Directions for this task. Find the line with "The width and" in the records below. Output exactly from there until after the line with "Toggle the Follow", without pictures.

-- Raw data follows --

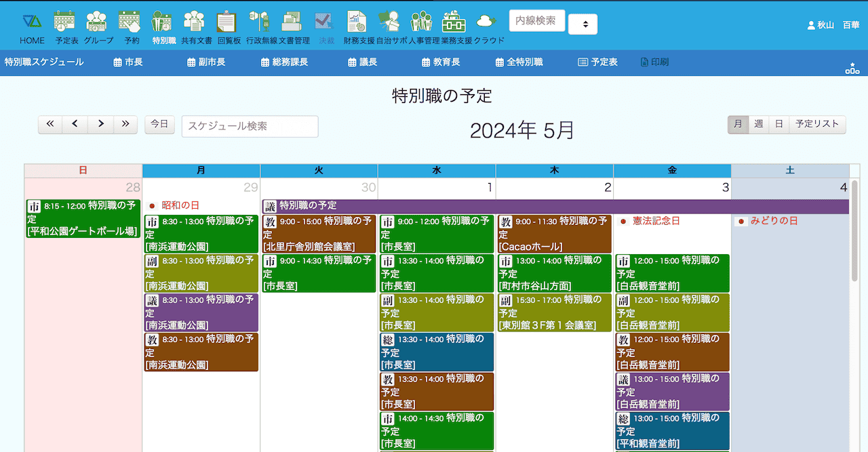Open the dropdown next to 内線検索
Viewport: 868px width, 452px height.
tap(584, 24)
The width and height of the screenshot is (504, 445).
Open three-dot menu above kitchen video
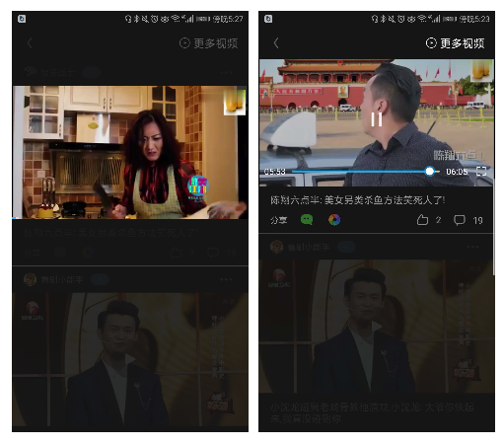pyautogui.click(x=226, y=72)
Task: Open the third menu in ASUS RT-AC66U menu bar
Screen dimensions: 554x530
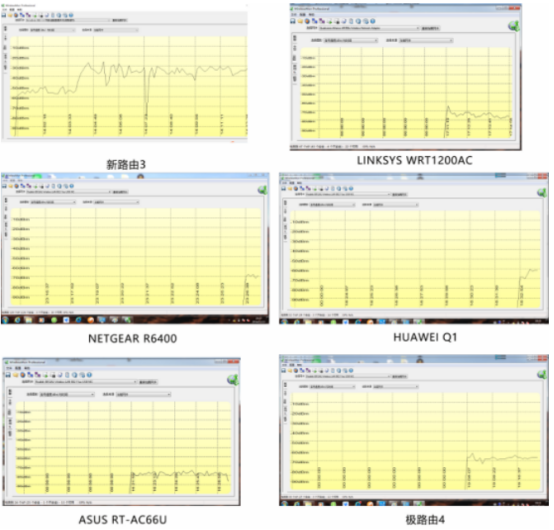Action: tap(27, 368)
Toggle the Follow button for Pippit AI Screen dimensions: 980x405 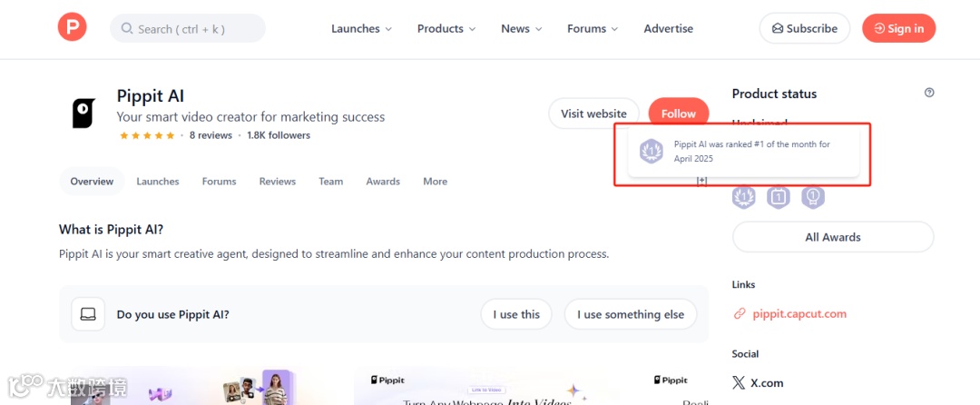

-- Raw data concluded --
-- Raw data follows --

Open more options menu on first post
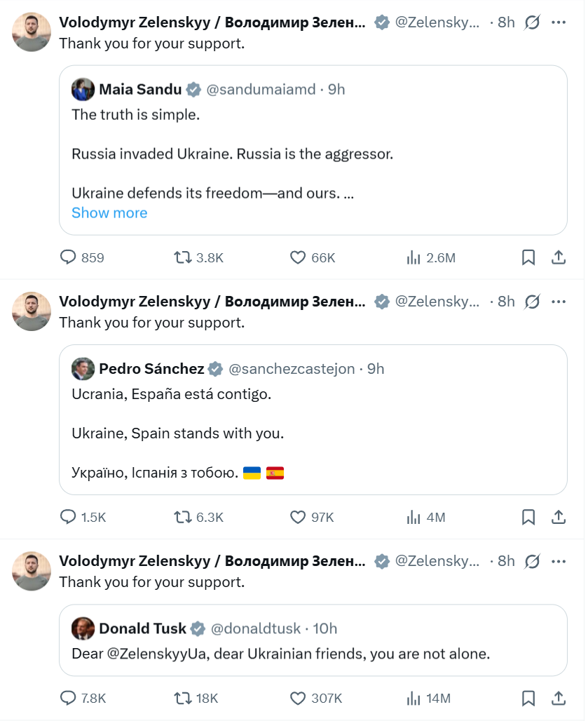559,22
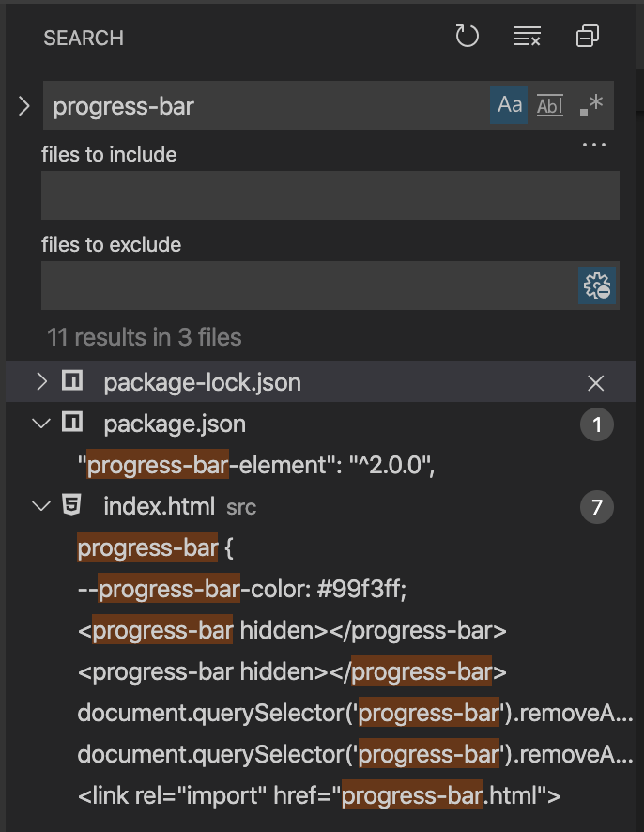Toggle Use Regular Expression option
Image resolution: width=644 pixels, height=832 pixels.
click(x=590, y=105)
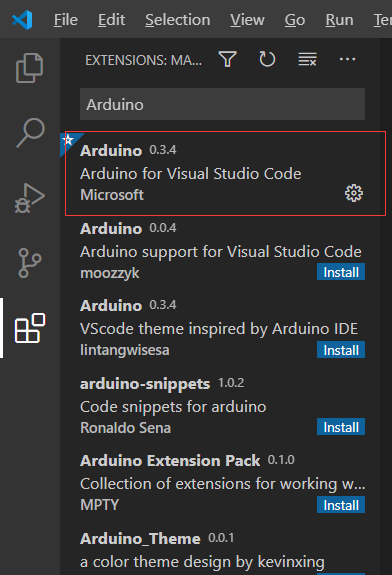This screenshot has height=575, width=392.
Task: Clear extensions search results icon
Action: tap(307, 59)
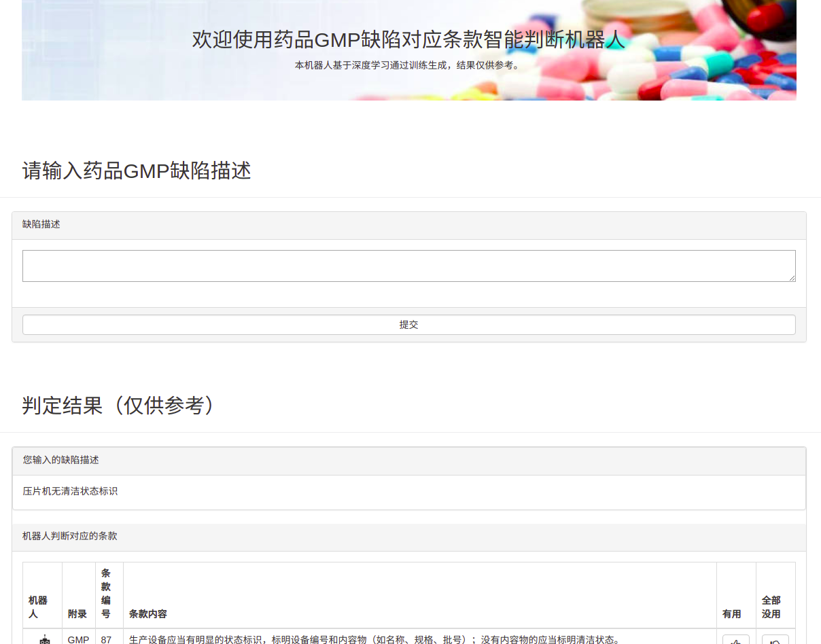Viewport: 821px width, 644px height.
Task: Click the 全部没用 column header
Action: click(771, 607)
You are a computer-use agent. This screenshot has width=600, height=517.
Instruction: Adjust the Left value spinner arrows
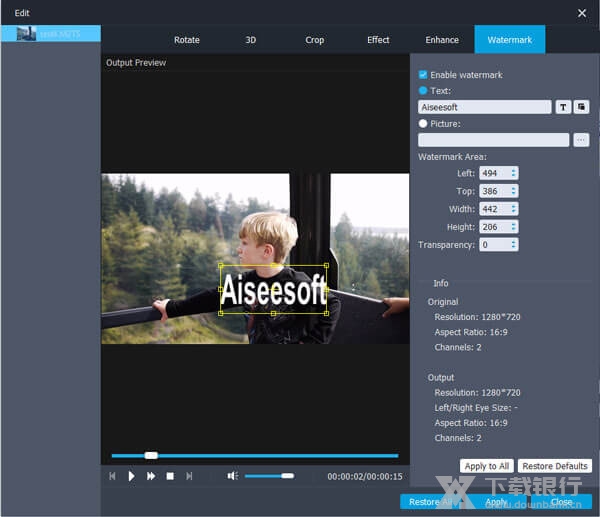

-- Raw data concluded --

Written response.
The width and height of the screenshot is (504, 445).
Open three-dot menu above kitchen video
pyautogui.click(x=226, y=72)
Task: Open the third menu in ASUS RT-AC66U menu bar
Screen dimensions: 554x530
Action: tap(27, 368)
Toggle the Follow button for Pippit AI Screen dimensions: 980x405 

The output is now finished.